At the centre of the operation is a ship seized by Spain’s Civil Guard in international waters off the Canary Islands on May 1st, with around 20 people arrested, according to sources from the Unified Association of Civil Guards.

Between 35 and 40 tonnes of cocaine were found on board, which would make the operation a national record for Spain and one of the largest drug seizures internationally.

The vessel reportedly sailed from Sierra Leone’s capital, Freetown, toward Benghazi in eastern Libya, placing Libya inside the logistical geography of a major Atlantic trafficking case.

Spanish Civil Guard union sources suggested that unloading such a volume directly in Libya would be unlikely. Their assessment was that the shipment may instead have been intended for transfer onto smaller vessels before distribution into European markets.

That makes Benghazi less a confirmed final destination than a declared point inside a wider maritime network. The case points to the way criminal logistics can use North African ports, Atlantic routes and European demand in the same operational chain.

---*---

_Your tasks_
1/ In the article on the Canary Islands cocaine seizure, which city did the ship reportedly sail from?
2/ Write the next part of the article on the Canary Islands cocaine seizure, picking up after its final sentence.

(Records from a data collection)
---*---

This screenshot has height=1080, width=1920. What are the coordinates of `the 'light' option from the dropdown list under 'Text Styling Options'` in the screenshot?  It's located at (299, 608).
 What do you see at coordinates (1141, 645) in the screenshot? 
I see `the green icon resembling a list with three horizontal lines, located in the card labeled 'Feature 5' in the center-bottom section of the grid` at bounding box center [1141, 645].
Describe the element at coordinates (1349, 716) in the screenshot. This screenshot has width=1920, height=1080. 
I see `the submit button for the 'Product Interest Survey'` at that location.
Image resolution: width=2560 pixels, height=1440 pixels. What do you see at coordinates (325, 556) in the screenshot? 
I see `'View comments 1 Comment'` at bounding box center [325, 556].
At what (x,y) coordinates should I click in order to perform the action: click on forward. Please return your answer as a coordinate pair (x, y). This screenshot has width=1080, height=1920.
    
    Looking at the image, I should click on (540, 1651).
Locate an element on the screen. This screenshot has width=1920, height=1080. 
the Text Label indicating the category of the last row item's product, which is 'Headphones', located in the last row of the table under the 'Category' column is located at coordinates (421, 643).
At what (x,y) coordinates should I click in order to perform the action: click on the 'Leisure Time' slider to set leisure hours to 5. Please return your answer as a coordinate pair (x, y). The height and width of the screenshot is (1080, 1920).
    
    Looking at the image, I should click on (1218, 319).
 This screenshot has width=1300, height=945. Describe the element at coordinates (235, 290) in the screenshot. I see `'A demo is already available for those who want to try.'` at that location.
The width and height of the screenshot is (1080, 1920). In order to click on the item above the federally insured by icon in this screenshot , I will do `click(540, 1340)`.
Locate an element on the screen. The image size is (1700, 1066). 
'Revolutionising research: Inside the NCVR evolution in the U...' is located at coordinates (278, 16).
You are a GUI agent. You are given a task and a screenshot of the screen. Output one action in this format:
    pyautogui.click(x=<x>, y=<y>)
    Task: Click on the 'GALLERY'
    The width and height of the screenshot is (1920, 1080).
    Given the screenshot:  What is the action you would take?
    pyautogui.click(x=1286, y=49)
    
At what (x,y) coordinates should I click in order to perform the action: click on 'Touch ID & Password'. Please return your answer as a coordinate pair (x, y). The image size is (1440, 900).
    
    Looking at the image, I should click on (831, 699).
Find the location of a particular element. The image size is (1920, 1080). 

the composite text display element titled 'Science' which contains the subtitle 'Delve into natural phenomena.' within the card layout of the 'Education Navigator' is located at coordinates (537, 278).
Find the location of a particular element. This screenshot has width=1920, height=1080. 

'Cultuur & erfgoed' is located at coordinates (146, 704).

---*---

_Results for the exercise_
1/ Freetown, the capital of Sierra Leone.

2/
Spanish Interior Minister Fernando Grande Marlaska said the seizure was among the biggest not only in Spain but internationally, while the investigation remains under legal secrecy. The Civil Guard has not confirmed the full operational details.

The more important issue is that a Libyan port appeared in the route of a record scale trafficking operation, at a time when the country’s fragmented security environment continues to attract transnational networks.

Spain has already emerged as one of Europe’s main entry points for cocaine, with previous large seizures at Algeciras and at sea. But the reference to Libyan ports adds another layer to the case by connecting West Africa, North Africa and Europe through a single suspected trafficking corridor.